Global Data Science Forum

Forecasting with Lead Regression

By Moloy De posted Thu January 14, 2021 09:35 PM

We got a pioneering company manufacturing Roof Shingles in Minnesota, US. Client was progressing towards implementing Industry 4.0 benchmark and developing analytics for their plants is an important activity in it. They implemented 100’s of sensors along their assembly line that are streaming nano-second data to their Spark Data-lake.

Viscosity of input fluid is an important factor to maintain quality of production. Data showed there are unwanted peaks (outliers) in viscosity data which client wanted to eliminate.
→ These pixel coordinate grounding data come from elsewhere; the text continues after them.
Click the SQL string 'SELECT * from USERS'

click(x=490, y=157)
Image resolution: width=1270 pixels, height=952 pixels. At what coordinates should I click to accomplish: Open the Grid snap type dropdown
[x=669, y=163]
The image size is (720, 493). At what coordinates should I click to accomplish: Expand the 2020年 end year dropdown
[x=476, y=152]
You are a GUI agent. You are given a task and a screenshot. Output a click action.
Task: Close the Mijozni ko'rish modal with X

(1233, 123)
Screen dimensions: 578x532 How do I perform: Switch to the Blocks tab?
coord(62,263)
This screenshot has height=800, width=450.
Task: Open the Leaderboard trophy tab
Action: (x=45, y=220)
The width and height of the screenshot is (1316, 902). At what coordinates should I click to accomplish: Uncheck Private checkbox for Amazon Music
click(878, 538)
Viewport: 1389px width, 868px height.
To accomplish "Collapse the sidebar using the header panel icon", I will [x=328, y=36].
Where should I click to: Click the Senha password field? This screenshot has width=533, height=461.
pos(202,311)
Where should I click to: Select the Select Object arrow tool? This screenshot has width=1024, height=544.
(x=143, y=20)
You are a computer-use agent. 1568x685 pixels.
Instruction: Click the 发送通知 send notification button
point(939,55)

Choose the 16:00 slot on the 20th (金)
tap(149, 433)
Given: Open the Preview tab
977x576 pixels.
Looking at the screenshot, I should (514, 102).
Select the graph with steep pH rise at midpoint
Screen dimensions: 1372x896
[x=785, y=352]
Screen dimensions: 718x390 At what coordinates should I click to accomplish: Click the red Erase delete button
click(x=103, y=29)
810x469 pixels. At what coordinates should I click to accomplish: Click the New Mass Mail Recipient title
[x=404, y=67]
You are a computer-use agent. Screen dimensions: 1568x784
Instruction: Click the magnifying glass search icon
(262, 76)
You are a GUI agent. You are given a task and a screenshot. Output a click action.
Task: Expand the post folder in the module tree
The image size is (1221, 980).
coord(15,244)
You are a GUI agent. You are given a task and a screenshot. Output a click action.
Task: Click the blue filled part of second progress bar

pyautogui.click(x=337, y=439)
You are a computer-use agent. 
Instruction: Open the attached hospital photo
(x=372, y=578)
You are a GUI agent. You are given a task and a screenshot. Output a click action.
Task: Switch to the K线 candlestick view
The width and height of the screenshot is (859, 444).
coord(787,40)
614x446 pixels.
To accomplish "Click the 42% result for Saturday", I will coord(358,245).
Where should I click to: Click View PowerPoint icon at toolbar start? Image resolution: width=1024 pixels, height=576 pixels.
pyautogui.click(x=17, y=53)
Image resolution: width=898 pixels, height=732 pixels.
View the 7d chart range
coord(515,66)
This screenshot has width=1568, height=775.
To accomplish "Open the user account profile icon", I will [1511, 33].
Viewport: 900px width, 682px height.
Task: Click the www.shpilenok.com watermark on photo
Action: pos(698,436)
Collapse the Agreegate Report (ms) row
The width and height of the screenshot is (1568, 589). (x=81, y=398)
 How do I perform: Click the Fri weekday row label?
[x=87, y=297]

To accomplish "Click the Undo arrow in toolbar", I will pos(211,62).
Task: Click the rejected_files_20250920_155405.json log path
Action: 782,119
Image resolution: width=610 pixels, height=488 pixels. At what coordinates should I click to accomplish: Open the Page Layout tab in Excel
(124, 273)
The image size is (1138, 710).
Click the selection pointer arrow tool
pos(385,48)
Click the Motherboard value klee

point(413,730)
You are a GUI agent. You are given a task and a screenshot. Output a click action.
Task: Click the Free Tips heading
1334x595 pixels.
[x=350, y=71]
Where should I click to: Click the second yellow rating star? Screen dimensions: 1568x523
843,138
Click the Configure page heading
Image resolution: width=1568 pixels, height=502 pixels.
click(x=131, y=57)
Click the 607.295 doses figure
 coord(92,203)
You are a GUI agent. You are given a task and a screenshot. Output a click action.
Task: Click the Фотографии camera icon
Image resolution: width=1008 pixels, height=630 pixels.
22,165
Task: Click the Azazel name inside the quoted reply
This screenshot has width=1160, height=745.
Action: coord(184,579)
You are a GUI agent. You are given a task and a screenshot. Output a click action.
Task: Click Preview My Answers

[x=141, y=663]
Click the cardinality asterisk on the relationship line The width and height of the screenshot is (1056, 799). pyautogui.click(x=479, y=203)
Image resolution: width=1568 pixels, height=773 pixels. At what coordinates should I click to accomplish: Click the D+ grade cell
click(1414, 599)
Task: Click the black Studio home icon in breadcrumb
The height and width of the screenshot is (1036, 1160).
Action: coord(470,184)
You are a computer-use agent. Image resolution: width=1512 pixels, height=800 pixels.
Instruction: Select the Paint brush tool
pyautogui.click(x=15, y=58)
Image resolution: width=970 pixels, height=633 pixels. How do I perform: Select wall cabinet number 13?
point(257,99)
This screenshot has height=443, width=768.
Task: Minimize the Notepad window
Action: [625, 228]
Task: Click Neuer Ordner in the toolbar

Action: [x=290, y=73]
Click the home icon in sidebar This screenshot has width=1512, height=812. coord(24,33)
Following are the steps they thought of
    1.    Monitoring Viscosity continuously in a dashboard at the plant
    2.    Finding the significant contributors in the fluctuations of the Viscosity values
    3.    Perform a root cause analysis (RCA) of the unwanted peaks

We implemented SPARK Repository to hold sensor records and displayed them in a plant dashboard. Multiple regression in R was used to find out significant contributors in viscosity fluctuations. Decision Tree was deployed to perform the RCA for the Web Tears (broken roof shingles) and Lead Regression was used to forecast viscosity. The modelling was successful and was implemented using SparkR.

QUESTION I : How one can detect significant factors from a linear regression?
QUESTION II :  How one can detect significant factors from a decision tree analysis?